The profits of the manorial court rose from 35s. in
1550 to £7 6s. 8d. in 1600. (fn. 136)
The tenants used the demesne to enlarge their
individual holdings and expand their common
lands. By 1500 they had enlarged the nominal
virgate from 30 a. to 40 a., and under James I
brought evidence that that was its traditional size. (fn. 137)
They converted many blocks of demesne arable in
the open fields to pasture, so enabling commoners
to keep more cattle, and appropriated the old inclosed pasture of Graves by Hayley wood, some
60 a., to their cattle. The ancient common called
Langland common was extended to cover some
180 a. along the eastern border between Northend
and the edge of Hayley wood. Much land along
the border with Gamlingay was also converted into
leys. All the new pastures in 1600 still bore clear signs
of having formerly been arable, lying in ridge and
furrow. (fn. 138) The bishop's meadow called Thwaites
was divided into annually shifting lots among the
copyholders in the proportion of one pole's width of
the hay for each half-virgate or cottage, and after
mowing was grazed in common. (fn. 139) Twenty acres also
became the customary unit for stinting cattle on
the common. By 1800 every such holding and each
cottage carried a right to pasture 2 cows, a calf, and
10 sheep there, but the stint of a horse to each 15 a.

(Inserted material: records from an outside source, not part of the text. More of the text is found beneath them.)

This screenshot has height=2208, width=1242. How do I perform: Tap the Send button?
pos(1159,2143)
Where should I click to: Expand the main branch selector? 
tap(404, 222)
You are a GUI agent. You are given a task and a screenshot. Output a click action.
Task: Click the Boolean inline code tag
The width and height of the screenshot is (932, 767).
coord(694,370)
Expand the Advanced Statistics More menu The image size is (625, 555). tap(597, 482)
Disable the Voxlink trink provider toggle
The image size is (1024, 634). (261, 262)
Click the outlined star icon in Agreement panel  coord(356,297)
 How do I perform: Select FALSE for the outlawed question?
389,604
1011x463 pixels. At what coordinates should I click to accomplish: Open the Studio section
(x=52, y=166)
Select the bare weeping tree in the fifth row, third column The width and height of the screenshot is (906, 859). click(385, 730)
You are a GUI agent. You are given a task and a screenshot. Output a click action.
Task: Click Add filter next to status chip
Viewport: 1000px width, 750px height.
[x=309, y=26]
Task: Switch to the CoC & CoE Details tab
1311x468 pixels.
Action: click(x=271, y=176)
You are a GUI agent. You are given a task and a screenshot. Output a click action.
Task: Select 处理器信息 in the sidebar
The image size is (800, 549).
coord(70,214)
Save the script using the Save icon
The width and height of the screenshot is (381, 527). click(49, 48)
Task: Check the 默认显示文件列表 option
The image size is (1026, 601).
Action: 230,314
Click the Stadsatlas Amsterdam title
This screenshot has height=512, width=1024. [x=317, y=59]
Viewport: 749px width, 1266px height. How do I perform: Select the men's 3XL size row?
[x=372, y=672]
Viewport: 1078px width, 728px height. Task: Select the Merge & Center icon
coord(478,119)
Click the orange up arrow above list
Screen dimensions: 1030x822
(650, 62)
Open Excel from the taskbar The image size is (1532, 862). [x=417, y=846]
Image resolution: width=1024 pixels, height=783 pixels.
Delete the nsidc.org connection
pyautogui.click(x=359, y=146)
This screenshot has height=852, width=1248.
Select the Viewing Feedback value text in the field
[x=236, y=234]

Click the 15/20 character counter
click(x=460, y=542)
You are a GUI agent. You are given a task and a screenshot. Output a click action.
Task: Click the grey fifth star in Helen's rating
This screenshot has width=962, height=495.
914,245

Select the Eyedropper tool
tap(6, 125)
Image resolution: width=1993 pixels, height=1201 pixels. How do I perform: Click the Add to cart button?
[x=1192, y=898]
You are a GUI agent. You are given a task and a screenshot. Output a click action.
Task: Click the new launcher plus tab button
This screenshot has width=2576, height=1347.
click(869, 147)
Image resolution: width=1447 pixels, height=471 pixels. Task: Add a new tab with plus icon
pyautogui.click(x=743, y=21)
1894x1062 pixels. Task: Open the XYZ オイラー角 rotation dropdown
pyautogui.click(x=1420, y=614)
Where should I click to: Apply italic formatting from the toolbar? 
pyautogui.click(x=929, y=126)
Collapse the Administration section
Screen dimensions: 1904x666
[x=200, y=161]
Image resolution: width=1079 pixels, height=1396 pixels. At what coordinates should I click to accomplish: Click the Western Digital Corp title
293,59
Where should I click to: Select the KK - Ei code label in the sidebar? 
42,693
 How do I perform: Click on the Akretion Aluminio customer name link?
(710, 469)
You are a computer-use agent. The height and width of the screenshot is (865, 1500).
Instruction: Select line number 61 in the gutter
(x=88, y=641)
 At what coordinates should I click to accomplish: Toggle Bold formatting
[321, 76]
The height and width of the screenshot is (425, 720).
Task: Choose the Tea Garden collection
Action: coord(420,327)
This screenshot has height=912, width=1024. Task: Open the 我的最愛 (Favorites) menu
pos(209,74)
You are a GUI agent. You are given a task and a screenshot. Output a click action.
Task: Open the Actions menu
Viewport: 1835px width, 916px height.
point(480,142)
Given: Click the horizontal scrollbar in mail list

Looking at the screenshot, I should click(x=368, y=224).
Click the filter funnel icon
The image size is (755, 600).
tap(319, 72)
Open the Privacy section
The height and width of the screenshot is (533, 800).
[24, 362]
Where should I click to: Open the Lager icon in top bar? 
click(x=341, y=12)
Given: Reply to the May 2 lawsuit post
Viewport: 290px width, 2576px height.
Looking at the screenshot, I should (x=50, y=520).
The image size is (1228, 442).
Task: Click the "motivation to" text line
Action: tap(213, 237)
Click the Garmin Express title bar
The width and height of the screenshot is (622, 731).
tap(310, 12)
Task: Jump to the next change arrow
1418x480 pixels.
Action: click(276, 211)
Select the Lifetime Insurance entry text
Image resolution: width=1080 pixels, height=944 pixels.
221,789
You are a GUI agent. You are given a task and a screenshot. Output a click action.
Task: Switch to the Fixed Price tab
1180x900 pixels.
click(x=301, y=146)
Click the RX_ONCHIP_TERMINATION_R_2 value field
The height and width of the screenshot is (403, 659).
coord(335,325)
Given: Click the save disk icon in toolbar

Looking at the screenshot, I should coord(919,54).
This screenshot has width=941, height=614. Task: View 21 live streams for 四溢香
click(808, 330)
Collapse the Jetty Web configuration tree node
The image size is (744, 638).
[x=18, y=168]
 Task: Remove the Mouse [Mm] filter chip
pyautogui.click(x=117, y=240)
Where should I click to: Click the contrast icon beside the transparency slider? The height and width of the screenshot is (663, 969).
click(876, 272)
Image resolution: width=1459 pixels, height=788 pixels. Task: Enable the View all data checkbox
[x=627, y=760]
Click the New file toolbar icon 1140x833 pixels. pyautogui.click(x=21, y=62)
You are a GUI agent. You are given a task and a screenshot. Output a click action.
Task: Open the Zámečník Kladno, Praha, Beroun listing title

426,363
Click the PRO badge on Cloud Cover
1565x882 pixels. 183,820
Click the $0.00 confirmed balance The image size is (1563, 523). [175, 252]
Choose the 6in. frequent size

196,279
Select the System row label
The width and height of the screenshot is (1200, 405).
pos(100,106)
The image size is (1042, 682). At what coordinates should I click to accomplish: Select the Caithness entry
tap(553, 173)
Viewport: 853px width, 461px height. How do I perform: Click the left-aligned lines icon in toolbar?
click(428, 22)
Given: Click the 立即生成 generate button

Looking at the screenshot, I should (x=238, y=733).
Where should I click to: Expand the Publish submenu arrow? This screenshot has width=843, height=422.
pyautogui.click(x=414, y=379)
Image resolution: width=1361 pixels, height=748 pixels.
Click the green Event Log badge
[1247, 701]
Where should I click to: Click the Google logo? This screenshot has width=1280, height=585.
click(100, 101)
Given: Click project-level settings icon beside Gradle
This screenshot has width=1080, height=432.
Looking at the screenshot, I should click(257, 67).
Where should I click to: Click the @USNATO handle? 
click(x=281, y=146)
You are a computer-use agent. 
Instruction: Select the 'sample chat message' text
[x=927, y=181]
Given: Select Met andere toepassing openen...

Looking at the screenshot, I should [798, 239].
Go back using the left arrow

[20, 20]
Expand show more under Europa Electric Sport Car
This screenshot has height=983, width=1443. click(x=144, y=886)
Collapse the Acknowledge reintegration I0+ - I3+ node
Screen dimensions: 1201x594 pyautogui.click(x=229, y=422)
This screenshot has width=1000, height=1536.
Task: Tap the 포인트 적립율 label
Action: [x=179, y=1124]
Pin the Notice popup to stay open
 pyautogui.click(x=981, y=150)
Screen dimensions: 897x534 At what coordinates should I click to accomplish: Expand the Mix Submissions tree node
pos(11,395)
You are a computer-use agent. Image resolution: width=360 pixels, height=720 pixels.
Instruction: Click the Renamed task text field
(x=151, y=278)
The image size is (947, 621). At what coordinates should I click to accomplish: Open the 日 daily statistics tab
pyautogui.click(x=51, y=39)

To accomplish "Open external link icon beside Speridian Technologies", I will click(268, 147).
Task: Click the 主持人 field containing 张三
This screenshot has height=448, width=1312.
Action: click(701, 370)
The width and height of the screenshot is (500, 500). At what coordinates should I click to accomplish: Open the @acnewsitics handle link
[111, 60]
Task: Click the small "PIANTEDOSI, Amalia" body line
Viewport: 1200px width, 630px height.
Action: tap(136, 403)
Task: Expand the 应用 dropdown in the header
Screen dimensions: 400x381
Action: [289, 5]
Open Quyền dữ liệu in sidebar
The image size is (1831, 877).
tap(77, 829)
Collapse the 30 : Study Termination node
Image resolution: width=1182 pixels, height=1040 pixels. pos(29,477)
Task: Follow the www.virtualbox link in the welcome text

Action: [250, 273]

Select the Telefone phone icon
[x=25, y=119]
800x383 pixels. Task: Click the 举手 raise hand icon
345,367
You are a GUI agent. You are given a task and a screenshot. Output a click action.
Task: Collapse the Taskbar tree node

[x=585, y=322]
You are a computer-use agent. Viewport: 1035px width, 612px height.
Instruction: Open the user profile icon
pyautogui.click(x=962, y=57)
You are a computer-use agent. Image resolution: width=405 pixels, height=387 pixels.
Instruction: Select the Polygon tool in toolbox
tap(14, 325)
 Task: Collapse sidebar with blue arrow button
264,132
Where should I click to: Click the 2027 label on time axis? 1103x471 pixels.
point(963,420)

recalled the earlier size of the half-virgate. (fn. 140) The
collective payment of the rent was probably handled
by the churchwardens, who rented out parcels of
pasture in the common fields to copyholders wishing
to plough them up, and sold timber growing round
the inclosed pastures, to raise money for church
repairs. (fn. 141) Hayley wood, however, was excluded
from the lease of the demesne, and let separately. (fn. 142)
By 1600 there had been some concentration of
ownership of the copyholds. Of the 13 men owning
the 810 a. giving rights in the common meadow,
three had 120 a. each, one had 80 a., and two others
60 a. (fn. 143) There may also have been some consolidation of the strips. Some furlongs were named after
local families, and of the rector's 127 a. of glebe in
the open fields, comprising 50 a. each in Mill and
Stocking fields and 27 a. in Littlehound field, 60 a.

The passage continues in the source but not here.